The Candor Files will examine whether that occurred in our case: whether statements by defense counsel caused the court to receive an incomplete or misleading account of the facts, the discovery record, spoliation evidence, deposition testimony, confidential materials, or other issues central to the litigation.

This is not just about one case. It is about whether courts can function when advocacy becomes detached from verification.


A Foundation Article: When Lawyers Mislead Minnesota Courts

The natural starting point for this series is the already published Justice-Denied article, When Lawyers Mislead Minnesota Courts.

That article explains the broader legal and ethical framework behind The Candor Files. It discusses Minnesota Rule of Professional Conduct 3.3, the duty of candor toward the tribunal, related rules governing truthfulness and evidence, and Minnesota Supreme Court discipline cases addressing false statements to courts.

The Candor Files builds on that foundation. Instead of discussing the duty of candor in general terms, this series will apply the same verification principle to specific statements made in Stevenson v. Stevenson.

The question is not only whether a statement sounded persuasive. The question is whether it was true, complete, and fairly supported when it was presented to the tribunal.


Articles in This Series

This page will be updated as new articles are published.

  • When Lawyers Mislead Minnesota Courts — background article explaining Minnesota’s duty-of-candor rules, related professional-conduct rules, attorney-discipline principles, deterrence, and why false or misleading statements to a tribunal threaten fair adjudication.

What This Series Does — and Does Not — Claim

This series is based on public filings, transcripts, court orders, exhibits, and record-based comparisons. It does not ask readers to accept conclusions on trust. It asks readers to compare the statement to the record.

The series does not claim that every inaccurate statement was intentional. It does not substitute for a court ruling, disciplinary finding, or professional-responsibility determination. Where a statement is characterized as false or misleading, the article will identify the record basis for that characterization.

But the absence of a disciplinary finding does not make the public-record question disappear. Courts are public institutions. Lawyers are officers of the court. When statements to a tribunal appear inconsistent with the record, the public has a legitimate interest in understanding what was said, what the record showed, and whether the tribunal was given a fair basis to decide.


What Judicial Fairness Requires

Judicial fairness requires more than a neutral courtroom. It requires accurate information.

A court cannot fairly decide a motion if material facts are misstated.
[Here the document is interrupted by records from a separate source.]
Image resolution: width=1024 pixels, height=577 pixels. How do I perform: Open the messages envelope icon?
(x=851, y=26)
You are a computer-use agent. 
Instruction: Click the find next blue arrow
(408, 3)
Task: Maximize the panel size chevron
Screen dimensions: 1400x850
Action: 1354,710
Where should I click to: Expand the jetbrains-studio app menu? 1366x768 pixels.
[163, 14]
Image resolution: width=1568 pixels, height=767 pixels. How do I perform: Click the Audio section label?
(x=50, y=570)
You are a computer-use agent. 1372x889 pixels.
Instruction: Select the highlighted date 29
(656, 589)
It cannot fairly evaluate evidence if testimony is selectively described. It cannot fairly address discovery misconduct if the underlying record is minimized. It cannot fairly enforce a protective order if the history of disclosure, filing, or dissemination is obscured. And it cannot fairly apply the law if controlling authority is misstated or selectively presented.

The duty of candor exists because the legal system depends on truthfulness at the point of decision.


What Candor Requires

  • If a lawyer cites the law, the law should say what the lawyer says it says.
  • If a lawyer describes the record, the record should support the description.
  • If a lawyer quotes testimony, the quotation should preserve its meaning.
  • If a lawyer asks a court to rely on a fact, the court should be able to verify it.

The Candor Files begins from that simple premise: courts cannot administer justice when the record presented to them is not the record that exists.